“There is no need to plead, mistress,” responded he quickly. “If I can be of service to you, it will be a pleasure. I will do what I can to find him. If he is an officer the task will be much easier. If I hear aught concerning him I will send you word at once. ’Twas said at the Blue Bell that the party was for the South, and if so, it may be that I shall overtake it. I leave to-morrow if the despatches of Congress are ready.”

“So soon?” exclaimed Peggy in dismay. “Why, thee came but yesterday, John.”

“A soldier’s time is never his own, Peggy. It hath been delightful to have even these few days. After the hard marching of the past weeks ’tis like an oasis in the desert to tarry in a real home. From all I hear we are likely to be on the move for some time to come. ’Twas openly talked in camp, before I left, that ’twas our general’s plan to draw my Lord Cornwallis as far from his base of supplies as possible. If that be true we shall do naught but march for some time to come. This is a good rest for me.”

“If thy stay is so short then we must see that ’tis made as pleasant as possible,” declared Mrs. Owen. And from that moment the three, for Harriet threw off her depression and was once more the charming girl that she had been at Middlebrook, devoted themselves so successfully to his entertainment that Drayton declared that it was well that he had a horse to carry him away; for he would never leave of his own volition.

“It hath been delightful,” he reiterated as he was about to depart. “I doubt that ’tis good for me to have so much pampering. ’Twill give me a desire to play the messenger at all times, and make me long for comforts that are not to be found in camp, or on the march. You shall hear from me soon, Mistress Harriet. Even though I should not overtake your brother and the dragoons still you shall have word of it.”

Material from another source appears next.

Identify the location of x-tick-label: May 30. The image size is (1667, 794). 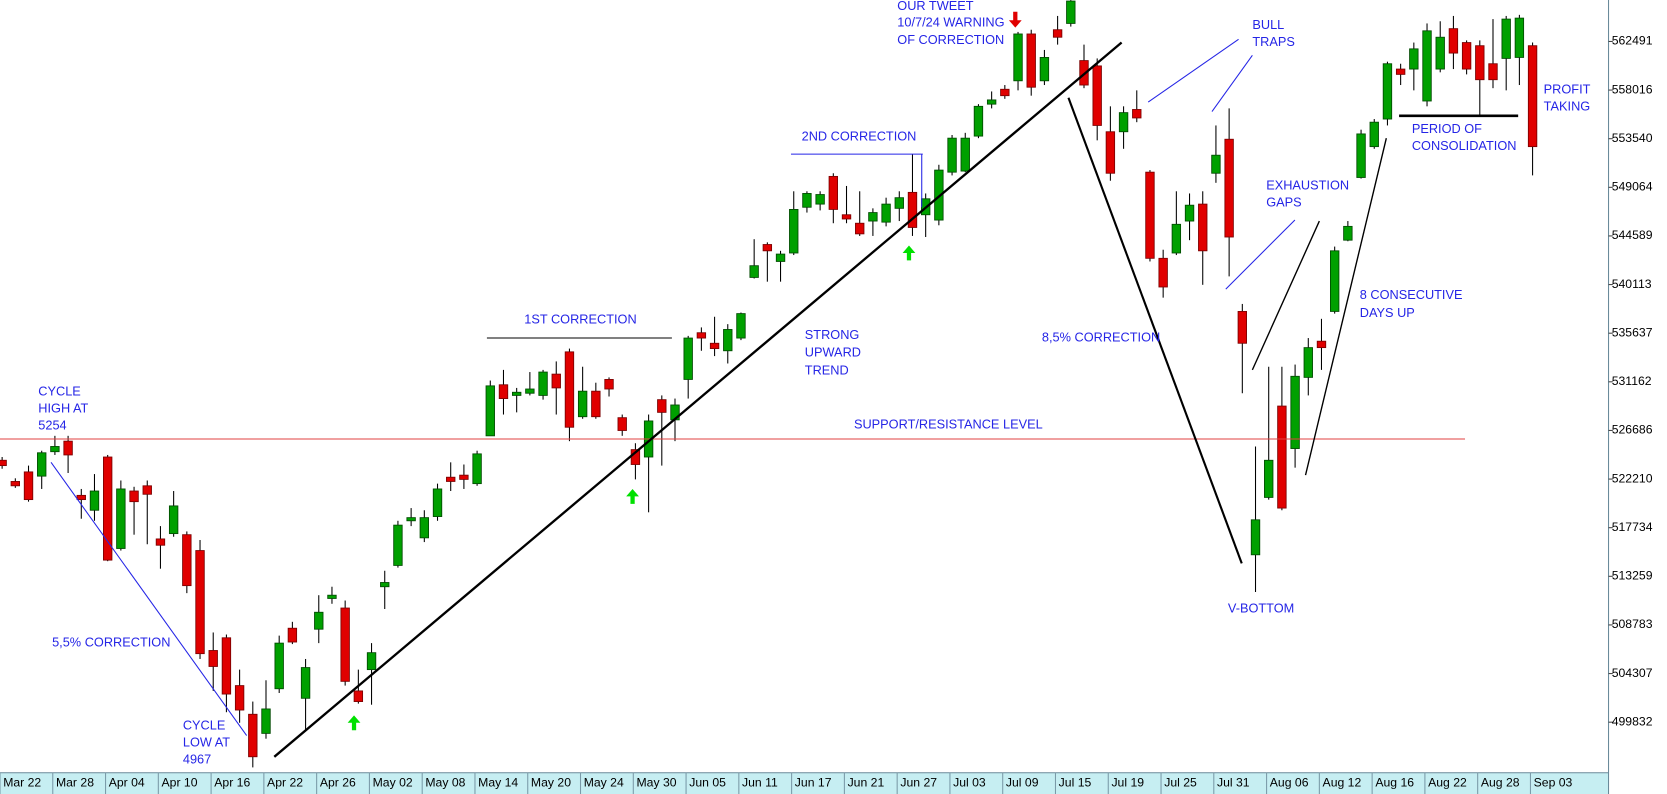
(656, 783).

With that he was gone. Life with its duties resumed its accustomed routine at the Owens’ dwelling with the exception that Harriet seemed much improved. The interest in her brother was the thing needful to arouse her, and she daily gained in strength. The two horses, Star and Fleetwood, were brought from the stables, and the girls with Tom as groom again rode whenever the weather was pleasant. And so a week passed. February was folded away in the book of years, and March was upon them; but if Drayton had overtaken the horsemen on his way South they had received no word.

“How warm the sun is,” exclaimed Harriet as she and Peggy were returning from a long ride on the first of the month. “Were it not that I might receive word from Lieutenant Drayton about Clifford, I would suggest that we turn about and go on to Chestnut Hill. It would be pleasant to be out all afternoon.”

“Nay,” demurred Peggy. “The distance to Chestnut Hill makes it not to be thought of. Besides, dinner is at two, and mother wished us to be home in time for that. Though it is pleasant.”

It was pleasant. The storm month had begun his sway with the mildness of the proverbial lamb. The air held just enough of keenness to be bracing, and the sky was blue with the blueness of May. There was the promise of spring in the woods. The almost dead silences of winter had disappeared. The song of the occasional robin was heard; the flutter of wings, and the almost silent noises of the trees and thickets, evidenced in the swelling buds of the bare branches.

The Germantown road was a favorite ride with them, and this day they stopped often to exclaim over the spaciousness of the landscape which the leafless trees admitted to their view.